30/11/2025
Unsere Haare sind weit mehr als das, was wir im Spiegel sehen können. Denn sie sind Fäden unserer Seele, Schwingungen, die durch unseren Körper wandern, Verlängerungen unserer Intuition, Antennen zwischen Erde und Himmel. Unsere Vorfahren wussten das, und manchmal, wenn der Wind leicht durch mein Haar fährt, spüre ich, dass dieses Wissen immer noch in uns lebt.
Ich erinnere mich an etwas, das mir eine der älteren Frauen, in einer schamanischen Ausbildung, sagte: „So wie du dein Haar trägst, so trägt dich auch das Leben. Betrachte deine Haare, ihr Wesen und erkenne dich.“ Und je länger ich sie nun schon betrachte, webe und wirke, desto wahrer erscheint mir dieser Satz. Meine Haare erzählten und spiegelten mir viele meiner Geschichten, und ja die tun es noch immer.
Wenn mein Haar frei fällt, ungebunden ist, wild und offen, dann fließt die Energie wie ein ungezähmter Fluss durch mich. Dies ist die Zeit, in der die Seele durchatmet, in der wir vertrauen, empfangen, spüren, uns mit Wind, Geist und Freiheit verbinden. So trugen die Seherinnen gerne ihr Haar offen, wenn sie mit den Welten sprachen.
Doch wenn die Hände beginnen, Strähne für Strähne zu flechten, dann geschieht etwas anderes.

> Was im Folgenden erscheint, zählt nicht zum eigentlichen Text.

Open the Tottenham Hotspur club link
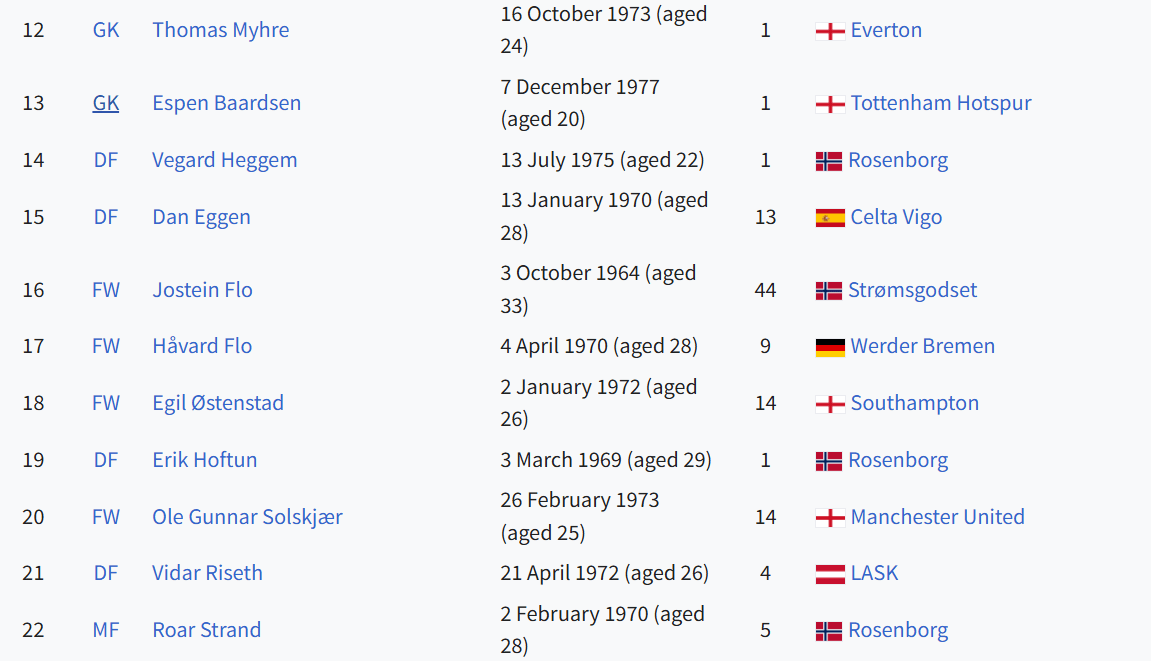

Der Atem wird ruhiger, der Geist klarer. Denn ein Zopf ist nicht nur ein Zopf. Er ist ein alter Zauber. Drei Stränge, die sich umeinander legen, so wie Körper, Seele und Geist einander halten. Oder auch Vergangenheit, Gegenwart und Zukunft, die für einen Moment Frieden miteinander schließen. Geflochtenes Haar bündelt und sammelt Kraft und Energie. Es lenkt den Fokus nach innen, zentriert und schützt die Frau, die ihn trägt. Es verstärkt und bekräftigt den Gedanken, das Auftreten im gesamten erscheinen. Man weiß was man will.
Ein hoher Knoten hingegen ist wie eine leuchtende Krone. Hexen banden ihr Haar oft so, wenn sie wirkten, wenn sie zwischen den Feldern standen, mit einem Fuß in der Welt der Menschen und einem im Reich des Unsichtbaren. Denn der Knoten hält die Energie hoch, er zentriert, hält wach und aufmerksam, verbindet mit der höheren Weisheit. Es ist ein stilles und anmutendes Zeichen, von ich bin im Fokus und ich halte das Feld.
Der Pferdeschwanz, so einfach er auch scheint, trägt eine andere Kraft, er hat die Energie gesammelt, ist bereit und klar. Es ist die Frisur derer, die heute erschaffen, handeln, wirken und etwas bewegen wollen. Die Energie sitzt im Nacken, im Feuerpunkt des Handelns, wirkt dynamisch und die Energie strömt nach vorne in die Welt.
Und dann gibt es Haar, das halb gebunden, und halb frei ist. Das Haar der Übergänge. Zwischen innen und außen, zwischen Tun und Sein, zwischen Ruf und Antwort. Es zeigt den Schritt über die Schwelle an, und genauso fühlt es sich an, wenn eine halb gebundene Strähne dein Gesicht streift, als berühre dich sanft die andere Welt.
Wenn du dein Haar bedeckt hältst ist dies ein Hinweis darauf, dass du deine eigene Energie hüten möchtest. Es ist wie ein Mantel des Schutz. Nicht die Welt darf jetzt von dir empfangen, sondern die Kraft bleibt in deinem inneren, sie ist heilig, sammelnd und bewahrend.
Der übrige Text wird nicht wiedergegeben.